La explosión fue tan fuerte que originó llamas de 50 metros de altura, y una onda destructiva que arrasó con todo a su paso. Murieron 55 personas, y hubo 156 heridos.
El presidente Hugo Chávez atribuyó todo a un atentado, un sabotaje contra las elecciones de ese año y la continuidad del oficialismo. Lo mismo siguió diciendo, después, su sucesor, Nicolás Maduro.
Sindicatos petroleros, universidades y agencias internacionales, en cambio, afirmaron que el desastre fue consecuencia de la negligencia institucional, la falta de mantenimiento preventivo, la no sustitución de componentes dañados (como válvulas y sellos), y fallas graves en los sistemas automáticos de alarma y evacuación.
Días antes del siniestro, los sellos de las bombas que manejaban gases, como el propano y el butano, en el bloque B-23, comenzaron a fallar, sin que nadie las reparara.
Esto generó una fuga incontrolada de gas licuado de petróleo (GLP) que, debido a las inusuales condiciones climáticas de la noche que precedió al estallido, con poca brisa en la zona, no se disipó, y creó una gigantesca nube inflamable, a ras de suelo.
El gas, silencioso y letal, se extendió fuera de los límites de la planta petrolera. Alrededor de la 1,07 la nube encontró una fuente de ignición, y detonó.
El estallido destruyó todo a su paso. Afectó la infraestructura de la empresa estatal petrolera venezolana (PDVSA), y las comunidades civiles vecinas. El Destacamento 44 de la Guardia Nacional, ubicado justo frente a la refinería, recibió el impacto directo.
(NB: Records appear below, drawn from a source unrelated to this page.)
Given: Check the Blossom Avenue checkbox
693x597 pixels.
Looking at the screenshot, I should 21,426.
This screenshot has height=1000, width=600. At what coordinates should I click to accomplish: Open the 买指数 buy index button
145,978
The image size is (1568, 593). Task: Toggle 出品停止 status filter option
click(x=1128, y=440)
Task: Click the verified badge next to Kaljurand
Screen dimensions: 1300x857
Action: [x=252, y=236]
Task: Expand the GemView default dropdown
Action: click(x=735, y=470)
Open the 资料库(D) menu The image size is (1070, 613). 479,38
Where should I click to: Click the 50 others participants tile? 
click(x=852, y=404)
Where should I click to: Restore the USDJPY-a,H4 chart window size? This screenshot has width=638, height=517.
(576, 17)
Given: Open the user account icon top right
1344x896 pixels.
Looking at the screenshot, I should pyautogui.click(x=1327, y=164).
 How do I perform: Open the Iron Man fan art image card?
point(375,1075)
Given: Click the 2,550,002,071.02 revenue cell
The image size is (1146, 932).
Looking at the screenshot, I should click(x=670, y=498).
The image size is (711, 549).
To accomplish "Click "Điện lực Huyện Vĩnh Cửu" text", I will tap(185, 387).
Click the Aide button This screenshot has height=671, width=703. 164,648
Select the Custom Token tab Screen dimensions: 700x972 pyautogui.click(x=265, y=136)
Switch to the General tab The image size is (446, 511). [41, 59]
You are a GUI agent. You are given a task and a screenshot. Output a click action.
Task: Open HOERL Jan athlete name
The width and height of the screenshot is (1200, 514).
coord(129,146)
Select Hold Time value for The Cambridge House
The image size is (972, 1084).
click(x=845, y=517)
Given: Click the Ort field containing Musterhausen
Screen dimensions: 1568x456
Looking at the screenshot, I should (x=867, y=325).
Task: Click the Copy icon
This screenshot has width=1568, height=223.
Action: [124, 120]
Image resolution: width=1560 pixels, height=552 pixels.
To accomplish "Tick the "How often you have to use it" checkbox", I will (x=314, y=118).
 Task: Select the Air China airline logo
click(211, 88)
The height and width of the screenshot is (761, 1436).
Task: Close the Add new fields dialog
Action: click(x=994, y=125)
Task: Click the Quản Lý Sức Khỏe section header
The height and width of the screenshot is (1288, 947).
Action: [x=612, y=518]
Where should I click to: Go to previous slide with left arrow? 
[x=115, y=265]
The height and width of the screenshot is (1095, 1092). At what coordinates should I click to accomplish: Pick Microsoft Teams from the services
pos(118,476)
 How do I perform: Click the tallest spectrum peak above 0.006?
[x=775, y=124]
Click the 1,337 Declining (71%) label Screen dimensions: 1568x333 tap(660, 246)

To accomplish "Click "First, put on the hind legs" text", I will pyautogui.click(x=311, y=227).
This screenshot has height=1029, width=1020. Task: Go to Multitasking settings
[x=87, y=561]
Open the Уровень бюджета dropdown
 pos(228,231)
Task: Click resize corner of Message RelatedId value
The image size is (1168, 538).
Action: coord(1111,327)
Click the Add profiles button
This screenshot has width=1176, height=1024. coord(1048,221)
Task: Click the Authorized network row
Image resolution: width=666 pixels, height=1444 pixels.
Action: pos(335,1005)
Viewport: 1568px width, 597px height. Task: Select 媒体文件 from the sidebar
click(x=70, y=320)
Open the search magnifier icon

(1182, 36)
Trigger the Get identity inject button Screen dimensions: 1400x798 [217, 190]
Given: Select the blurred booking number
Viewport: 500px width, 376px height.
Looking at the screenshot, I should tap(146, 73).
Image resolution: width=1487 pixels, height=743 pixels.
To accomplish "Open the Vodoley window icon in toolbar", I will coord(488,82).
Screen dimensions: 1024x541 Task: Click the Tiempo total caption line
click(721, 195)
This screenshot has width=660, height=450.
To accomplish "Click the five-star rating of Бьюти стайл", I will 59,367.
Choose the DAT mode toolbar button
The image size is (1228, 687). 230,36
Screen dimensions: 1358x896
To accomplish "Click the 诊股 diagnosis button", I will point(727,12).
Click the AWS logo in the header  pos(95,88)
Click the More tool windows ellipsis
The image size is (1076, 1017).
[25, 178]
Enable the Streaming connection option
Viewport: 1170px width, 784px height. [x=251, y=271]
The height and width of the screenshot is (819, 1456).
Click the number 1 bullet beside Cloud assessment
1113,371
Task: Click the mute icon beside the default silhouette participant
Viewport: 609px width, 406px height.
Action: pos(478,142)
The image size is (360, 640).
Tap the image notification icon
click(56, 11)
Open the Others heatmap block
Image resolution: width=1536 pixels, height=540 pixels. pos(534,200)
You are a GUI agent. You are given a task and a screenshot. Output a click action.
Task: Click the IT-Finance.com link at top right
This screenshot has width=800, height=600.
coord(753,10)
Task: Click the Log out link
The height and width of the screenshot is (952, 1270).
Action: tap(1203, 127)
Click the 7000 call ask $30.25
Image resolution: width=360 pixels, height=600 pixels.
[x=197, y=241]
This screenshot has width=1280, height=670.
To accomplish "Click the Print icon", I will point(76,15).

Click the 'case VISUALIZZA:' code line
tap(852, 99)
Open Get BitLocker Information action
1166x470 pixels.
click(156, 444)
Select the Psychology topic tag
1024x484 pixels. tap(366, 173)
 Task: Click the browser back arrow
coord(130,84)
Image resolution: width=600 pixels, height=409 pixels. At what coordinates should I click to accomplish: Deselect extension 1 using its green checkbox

Más de 20 de los muertos en la tragedia eran efectivos militares que custodiaban el complejo que estalló.
La onda expansiva derribó, y dañó severamente, unas 200 viviendas y comercios en los sectores aledaños.
Los tanques de almacenamiento de combustible ardieron, los bomberos tardaron más de tres días en sofocar por completo las llamas.
La industria petrolera venezolana acentuó su declive después de esa tragedia, la peor de la historia de ese país en ese rubro. Venezuela siguió su rumbo cada vez más complicado, hasta que intervino Estados Unidos, en el actual gobierno de Donald Trump.
En un operativo especial, las fuerzas norteamericanas capturaron y sacaron del país al presidente Maduro. El país no ha mejorado gran cosa, ni ha recuperado su anterior grandeza petrolera, que aquella tragedia de 2012 marcó, tal vez, para siempre.